Я не ответил. Со мной происходило нечто необъяснимое. Я подбросил в огонь пару веток, встал, пошел в свой сарайчик, надорвал подкладку рюкзака и вытянул микропленку — короткие полоски, запечатанные в полиэтилен. Вернулся к костру и протянул упаковку Агееву. Спасибо, сказал он. Спасибо вам, ответил я. Он вынул записную книжку, набросал несколько строк, вырвал листок и отдал его мне.

Стояла уже ночь. Кричали наперебой цикады. То одна, то другая звезда, нацелившись куда-то, срывалась с небес. Костер догорел. Я предложил Агееву отправиться ночевать ко мне, но он захотел спать на воздухе, в спальнике. Мы пожелали друг другу спокойной ночи.

Еще до рассвета меня разбудил мой сын. Пойдем скорей, возбужденно позвал он меня и быстро повел за лагерь, к реке.
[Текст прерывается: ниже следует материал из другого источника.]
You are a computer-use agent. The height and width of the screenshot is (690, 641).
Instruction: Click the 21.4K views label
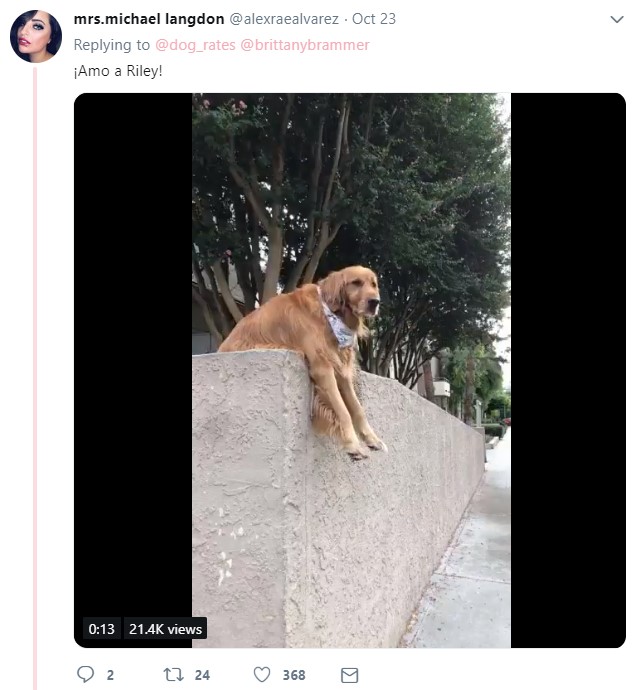pos(165,629)
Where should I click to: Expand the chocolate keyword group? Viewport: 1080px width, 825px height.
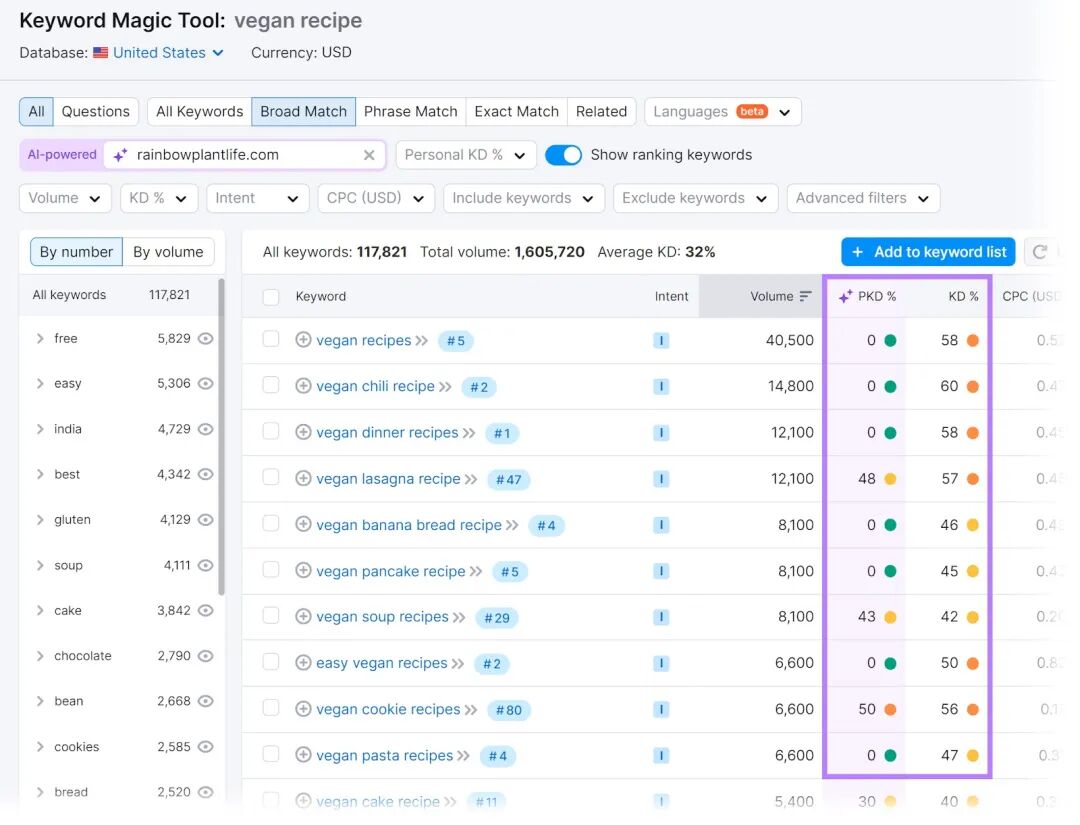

Поблизости от лаза через проволоку нас ждали еще двое ребят. Вон, показали они, смотрите. В утренних сумерках я разглядел, что по бороздам контрольной полосы шли в сторону реки отчетливые следы. Агеев, сразу же подумал я. И только потом задался вопросом, почему я уверен в этом. Но было не до размышлений. Ребята выжидающе смотрели на меня. И я, по их мнению, должен был решить: звонить ли пограничникам, или сделать вид, что никто ничего не заметил, или… Это последнее «или…» рисовалось на физиономиях ребят прокудливым блеском глаз и заставляло их нетерпеливо пританцовывать на месте. Я посмотрел на сына, делано вздохнул и пожал плечами. Тот радостно заулыбался и быстро сказал: ты, пап, иди, иди. Легонько хлопнув его по спине, я пошел к лагерю. Они же, успел я услышать, сразу же приступили к делу: ты стой на шухере, я за граблями, ты… У них, конечно, был опыт, и я надеялся, что, как обычно, они не попадутся и на этот раз. Так и получилось, к счастью. Совершая очередной объезд, пограничники проехали мимо и тем удостоверили, что нарушения границы не было, и вообще ничего не было: ни ночного костра, ни беседы за чаем, ни самого Агеева. Разве что я мог смотреть на надорванную подкладку в рюкзаке, — там, где хранился микрофильм романа. Да и ее я вскоре зашил.

На западе

Спустя два месяца я получил подтверждение, что микрофильм благополучно прибыл в Лондон и там ждут моих распоряжений. Я просил не предпринимать пока ничего. Экземпляры же машинописных копий продолжали ходить по Москве, я услышал как-то, что и по Ленинграду тоже, и чем дальше, тем с большей тоской я ждал, что «искусствоведы в штатском» захотят поближе познакомиться с автором популярного произведения. Надо отдать им должное: они не беспокоили меня два года с лишним. Затем началось.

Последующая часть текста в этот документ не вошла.